* **What is expected**:
Count lines, not occurrences: report how many lines in the records hold the string "screenshot", and nothing else.

(Dataset entries)

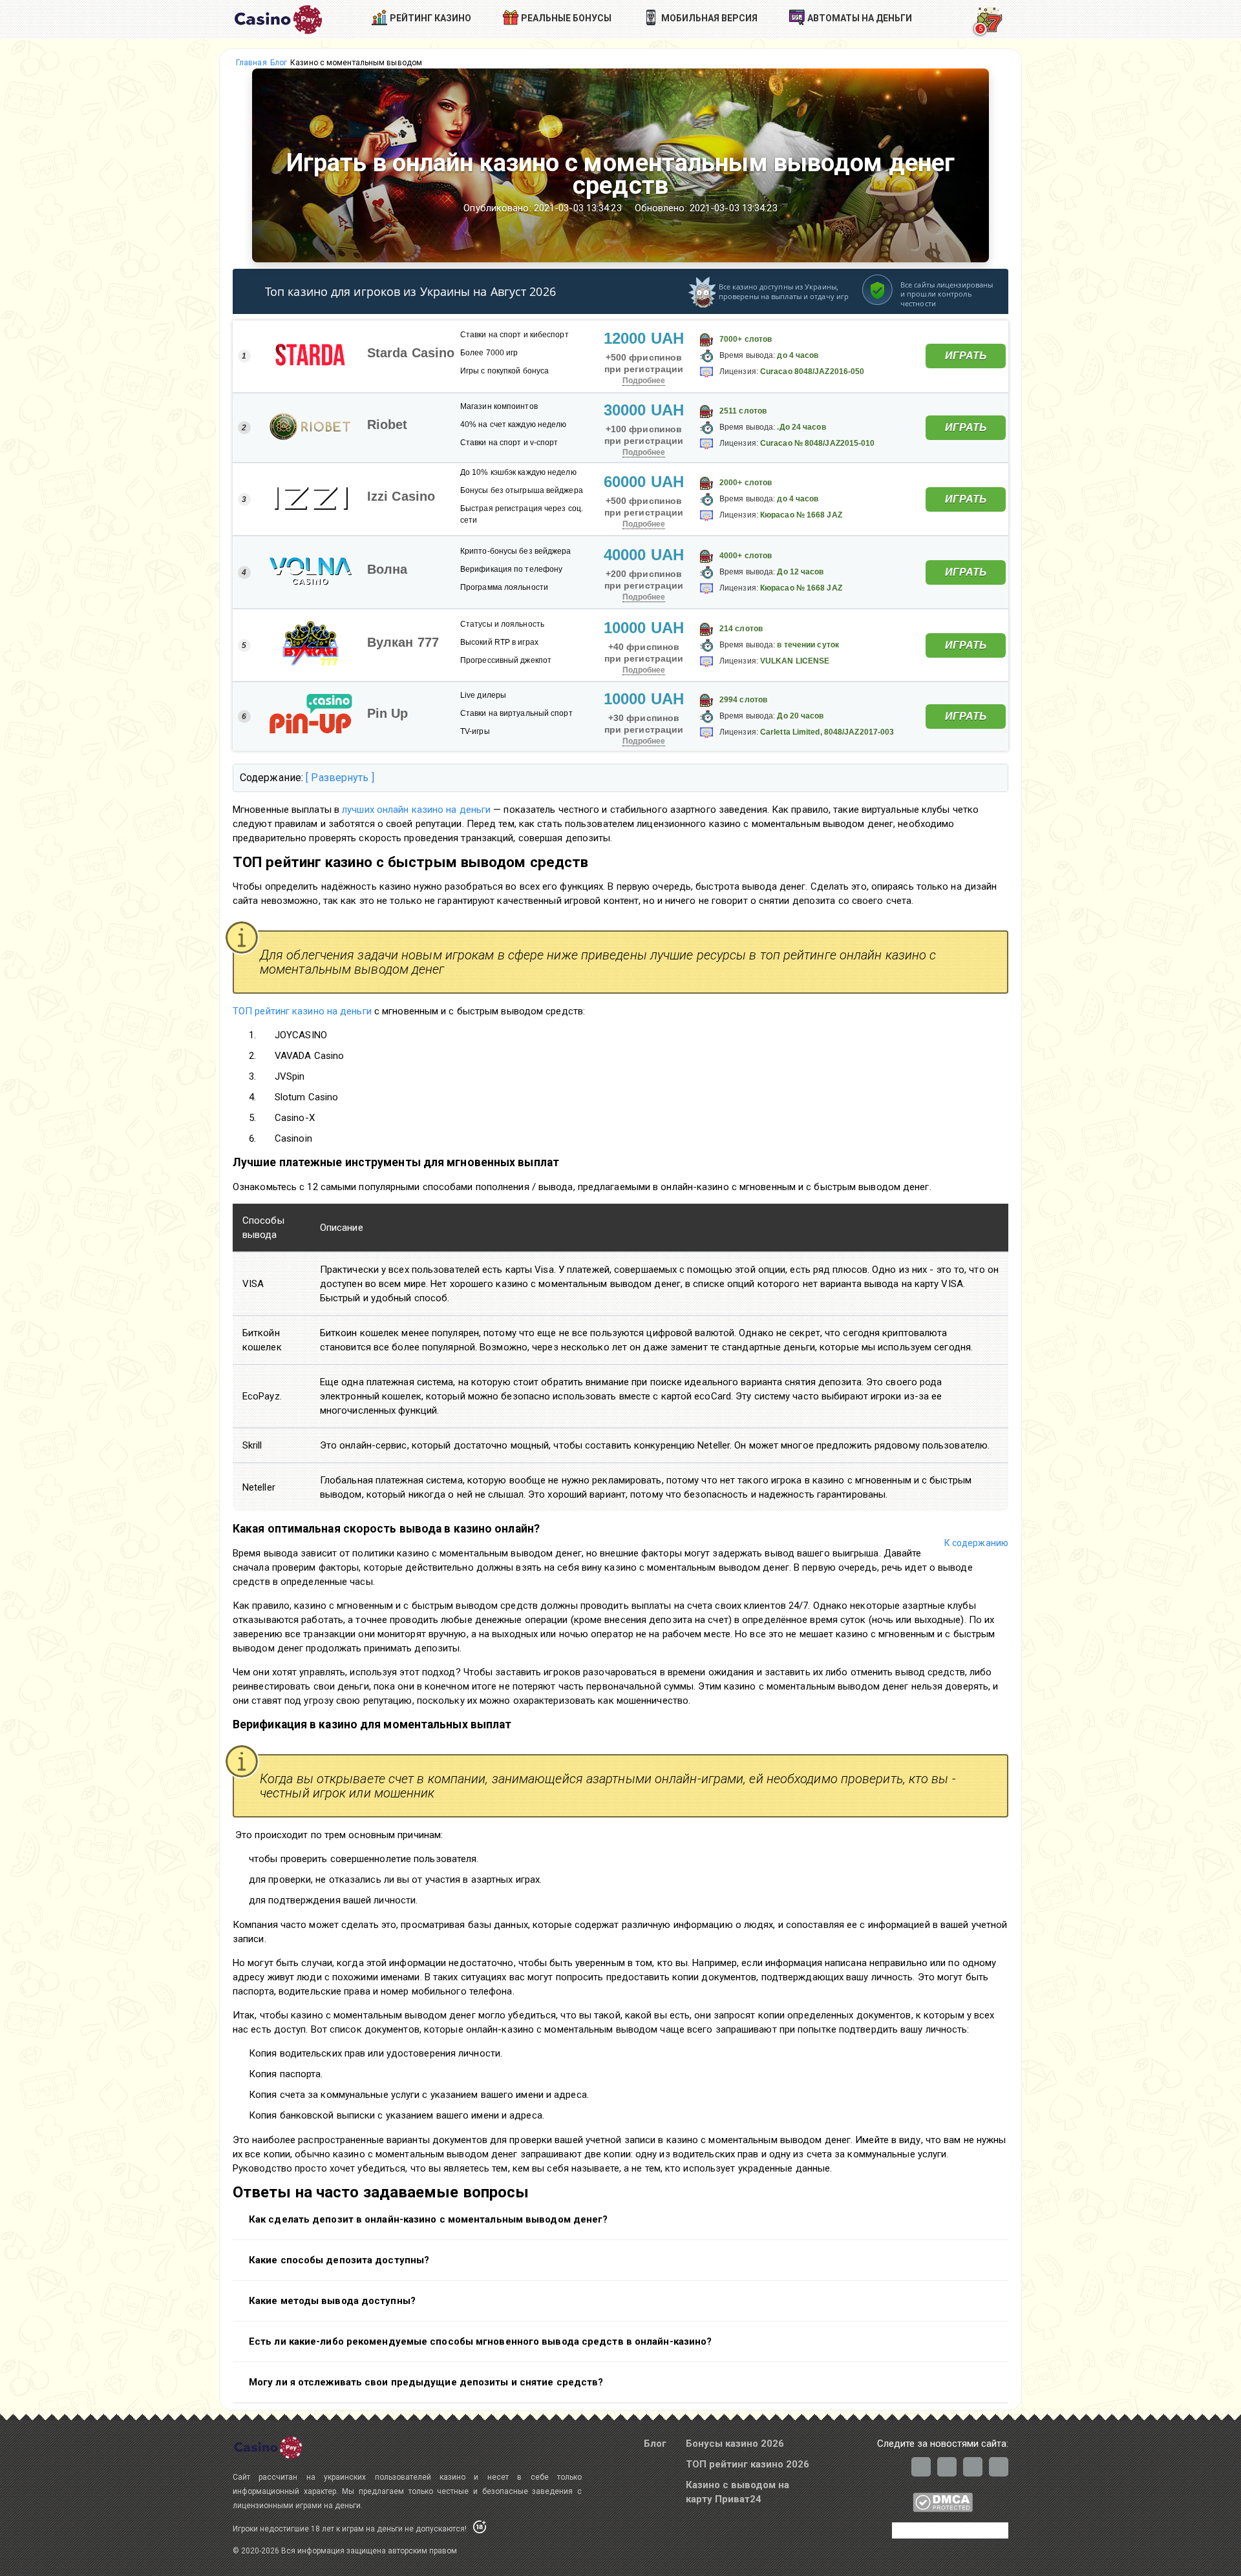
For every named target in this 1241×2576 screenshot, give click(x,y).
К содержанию (976, 1543)
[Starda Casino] (310, 356)
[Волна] (310, 572)
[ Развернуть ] (340, 777)
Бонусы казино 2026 (735, 2443)
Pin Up (387, 713)
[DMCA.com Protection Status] (943, 2509)
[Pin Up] (310, 716)
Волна (387, 569)
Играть (965, 355)
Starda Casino (410, 353)
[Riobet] (310, 427)
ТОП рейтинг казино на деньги (302, 1011)
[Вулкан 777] (310, 645)
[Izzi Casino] (310, 499)
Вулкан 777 (403, 642)
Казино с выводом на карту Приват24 (737, 2492)
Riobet (387, 424)
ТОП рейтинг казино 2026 (747, 2464)
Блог (655, 2443)
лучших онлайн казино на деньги (416, 809)
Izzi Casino (401, 496)
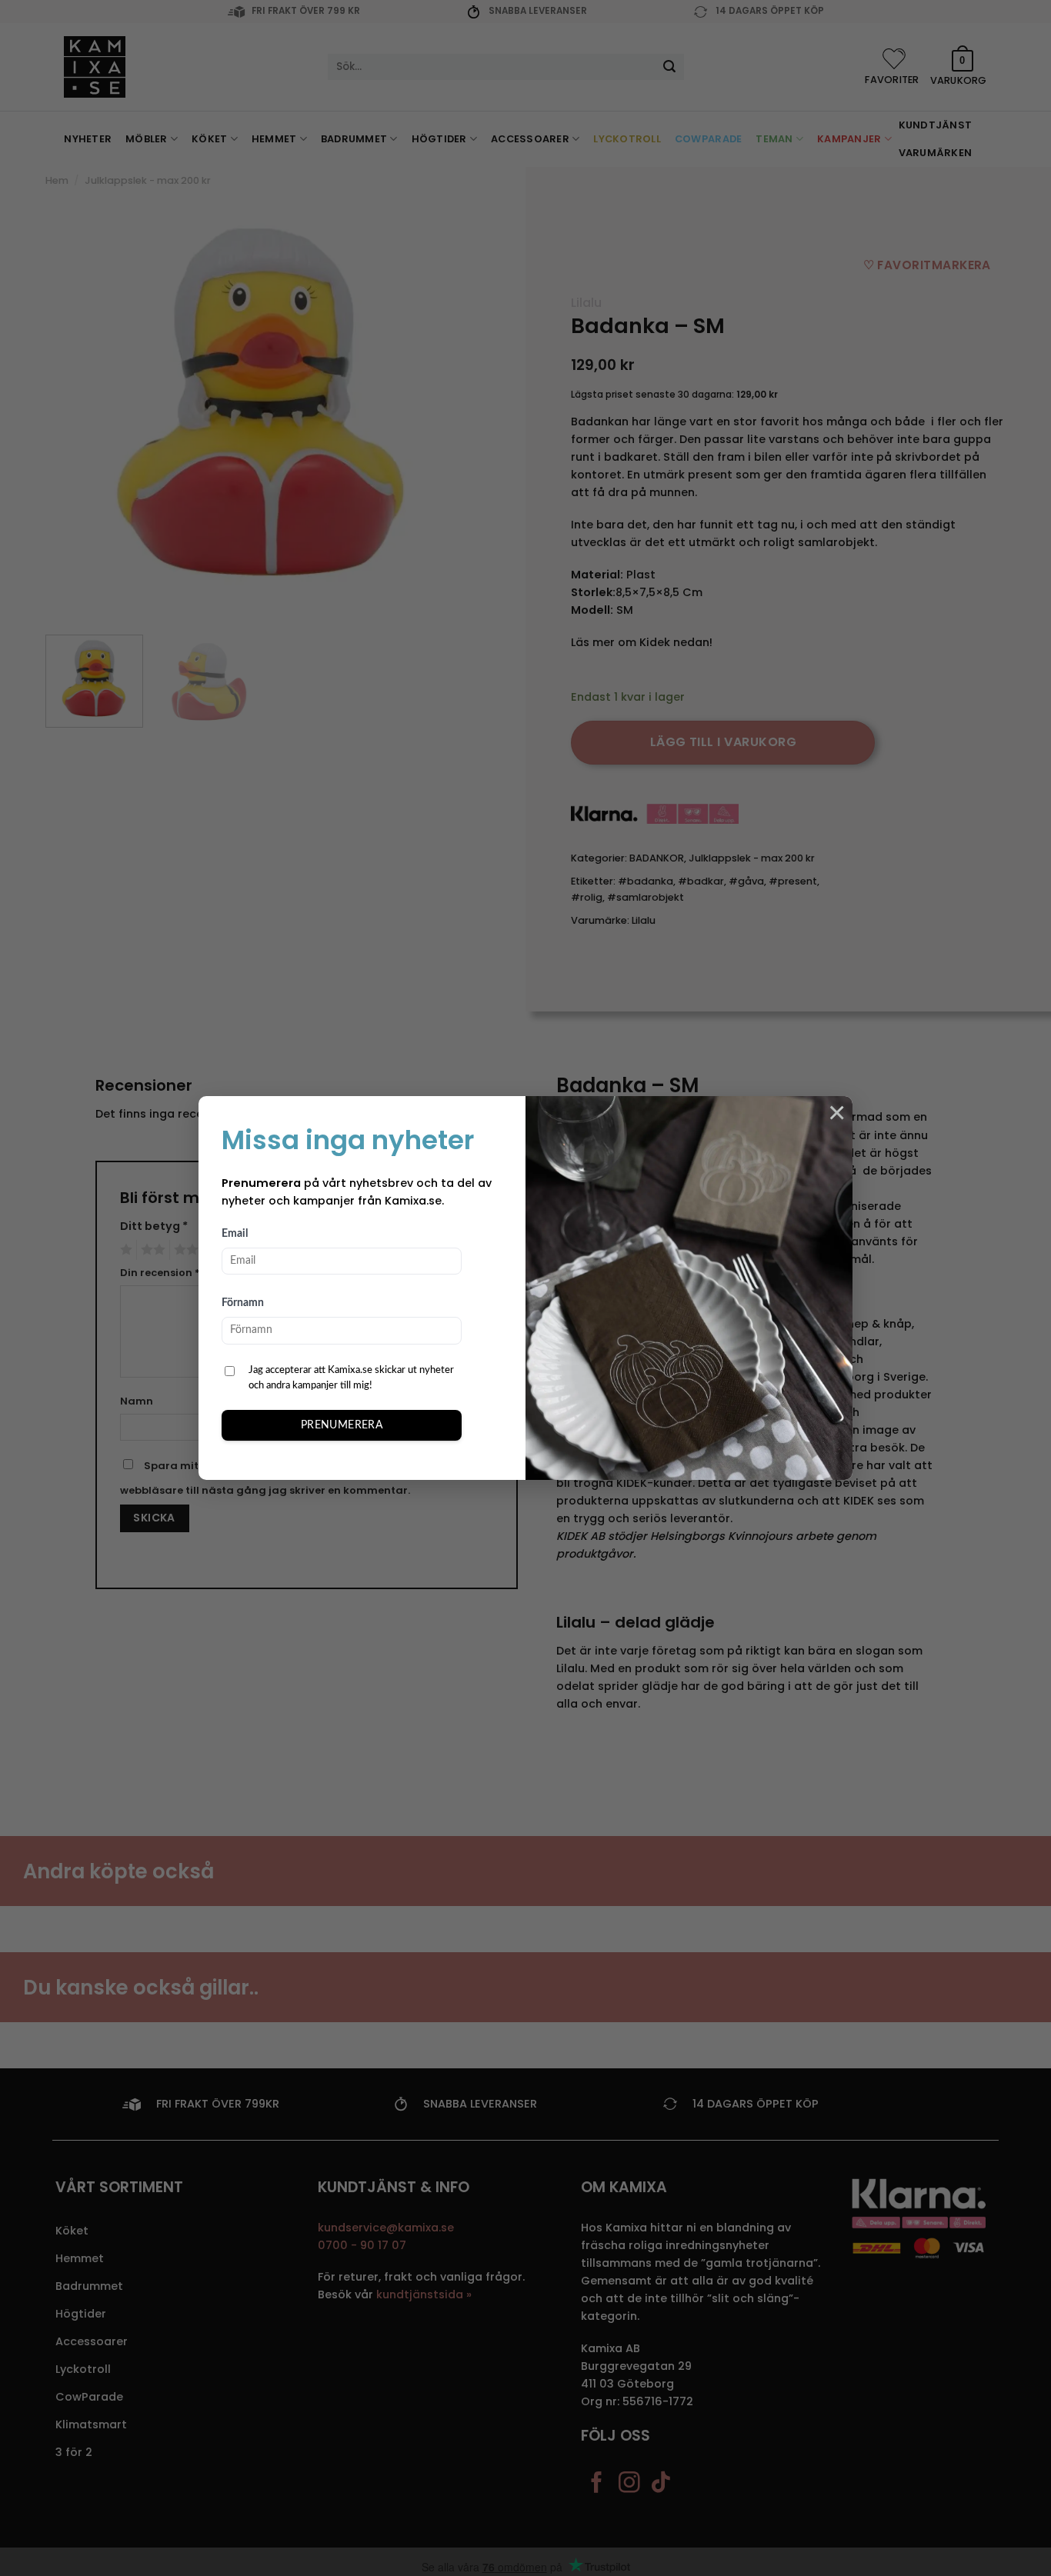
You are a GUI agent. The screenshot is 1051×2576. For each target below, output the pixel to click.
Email (235, 1233)
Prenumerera (342, 1425)
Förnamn (243, 1303)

* **Answer to this task**:
2